O Ministério não escolhe investigação. A pauta do Ministério Público é de acordo com as demandas que nos chegam. Se nós temos conhecimento que em determinada repartição pública ou onde houver uma organização criminosa, independente se é Estado, município, tráfico de entorpecentes, funcionários públicos praticando corrupção passiva, o Ministério Público vai investigar. Nós não fazemos diferença em relação a essas demandas. Não somos pautados se a corrupção está acontecendo dentro do município ou no Estado.

 Algum fator atrapalha o Ministério Público nesse tipo de demanda?

O que dificulta o trabalho de investigação é a falta de estrutura. Hoje nós não temos uma estrutura ideal de investigação, mas nós estamos avançando nesse sentido. De julho pra cá nós tivemos uma estrutura muito melhor do que tínhamos anteriormente. E isso já vem surtindo efeito e dado resultado em pouquíssimo tempo. Uma investigação que envolve uma organização criminosa é complexa. É diferente de você fazer uma investigação de alguém que subtraiu o objeto de um supermercado ou alguém que praticou homicídio. Ela é de uma complexidade tão grande e exige por parte de quem está à frente das investigações um tempo integral. Eu, particularmente, não sei mais o que é um cinema, um passeio aos domingos com a família, justamente porque a dedicação é exclusiva nesse tipo de trabalho.

Com essa grande operação, o Gaeco tenta passar alguma mensagem para a sociedade?

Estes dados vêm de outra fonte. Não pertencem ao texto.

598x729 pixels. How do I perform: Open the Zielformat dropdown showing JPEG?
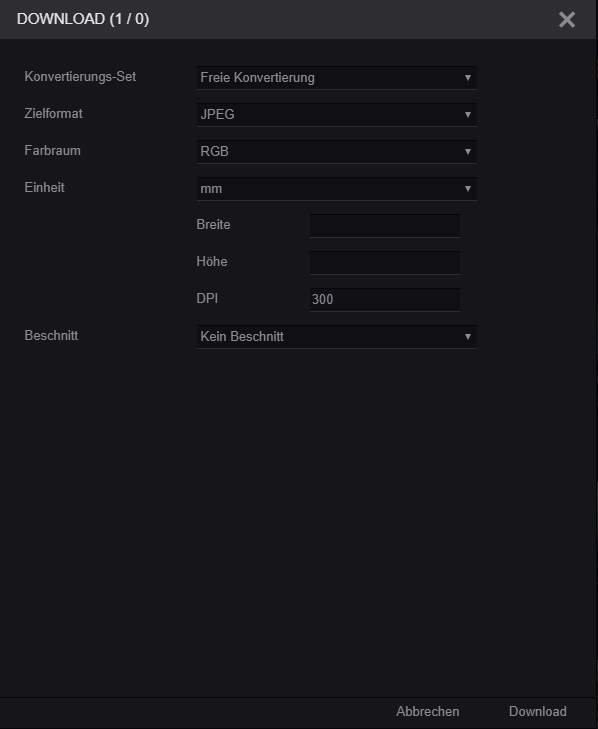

O Ministério Público sempre investigou e sempre vai investigar. Estamos presentes nos 62 municípios do estado do Amazonas e cada promotor de Justiça, na comarca mais distante do Estado, certamente atuará da mesma forma que a Operação Cauxi está atuando. Se ele não tiver condições de fazer o trabalho por conta dessa falta de estrutura, principalmente no interior do Estado, ele contará com o apoio do Gaeco. O que é importante dizer, e eu creio que é imprescindível, é refletir sobre o que é mais grave para a sociedade? O cidadão que entra no supermercado e furta alguns quilos de alimentos, ou o cidadão que legitimamente ganha uma eleição e se apropria do dinheiro do povo? O que impressiona o Ministério Público é o fato de muitas vezes nós punirmos com muito mais rigor essas pessoas que entram no supermercado do que os que roubam milhões ocupando cargos públicos. Essa mentalidade precisa ser mudada. Precisamos olhar os dois como criminosos. Tanto aquele que entra no supermercado quanto aquele que está na prefeitura.

Perfil Lauro Tavares

Idade: 45

Nome: Lauro Tavares da Silva

Estudos: Bacharel em Direito pela Ufam com pós-graduação em Direito Penal e Direito Processual Penal

Experiência:  Procurador Federal em 1997 e Promotor de Justiça em Roraima e no Amazonas em 1998. Atuou em diversas comarcas do Estado e atualmente é membro do Grupo de Atuação de Combate às Organizações Criminosas (Gaeco).